Aim: During a confirmatory NGS-HLA typing of an NMDP donor, we discovered a discrepancy at DQB1*. The registry typing for the DQB1* locus was heterozygous demonstrating DQB1*02:02 and DQB1*06:02. Our typing of the sample, utilizing the GenDx MX11-3 HLA-specific typing kit on the Illumina MiSeq system, showed an apparent DQB1*06:02 homozygous with no indication of a second allele.
Method: A qPCR on the sample was run to determine if the predicted second allele was present. Analysis of the qPCR results did show the presence of the second allele (DQB1*02). Our NGS data files was sent to GenDx support to confirm our analysis. GenDx support found that the sample had high read depth, low noise levels and a good separation between signal to noise and confirmed our results of DQB1*06:02 homozygous with the suggestion to repeat the sample from amplification.
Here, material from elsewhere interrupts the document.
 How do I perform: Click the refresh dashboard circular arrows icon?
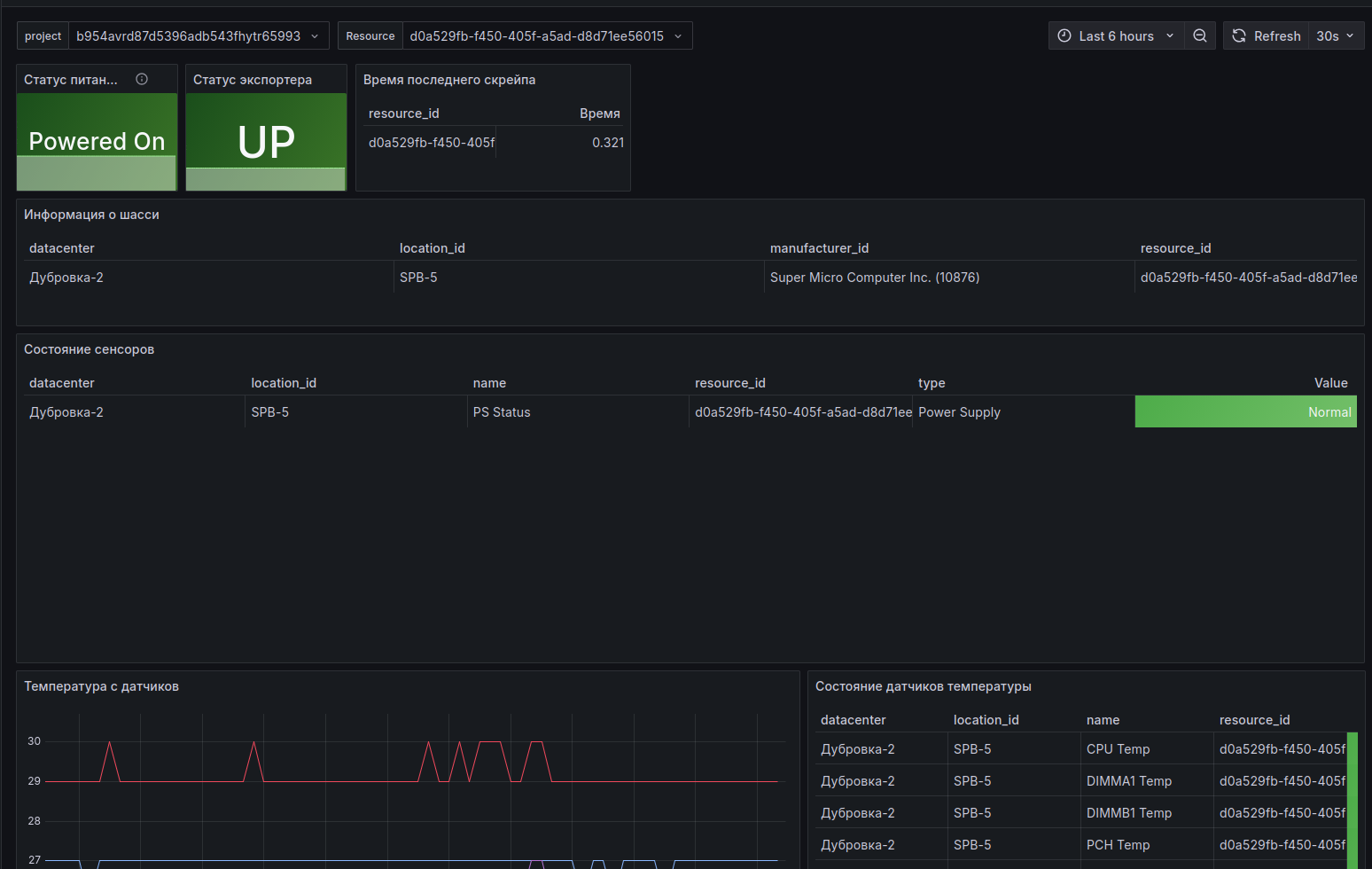(x=1239, y=35)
We then performed an additional NGS typing with GenDx NGS Turbo utilizing the MinION platform.
Results: The additional NGS typing with GenDx NGS Turbo did show DQB1*02:02 and DQB1*06:02. An additional repeat sample using MX11-3 again did not show any signs of a second allele at DQB1. A suspected single nucleotide polymorphism (SNP) under the primer binding site for the MX11-3 primers for the amplification of the DQB1 allele was thought to be present. This SNP will lead to the inability to amplify the DQB1 allele and eventually the observed allele drop-out.
Conclusion: This case demonstrated that some HLA alleles may suffer dropouts due to polymorphisms in the binding region of the primers for long-range amplification. This demonstrates the need for labs to remain vigilant for appropriate linkages and haplotypes, as well as the need for additional platforms to confirm certain apparent homozygosities.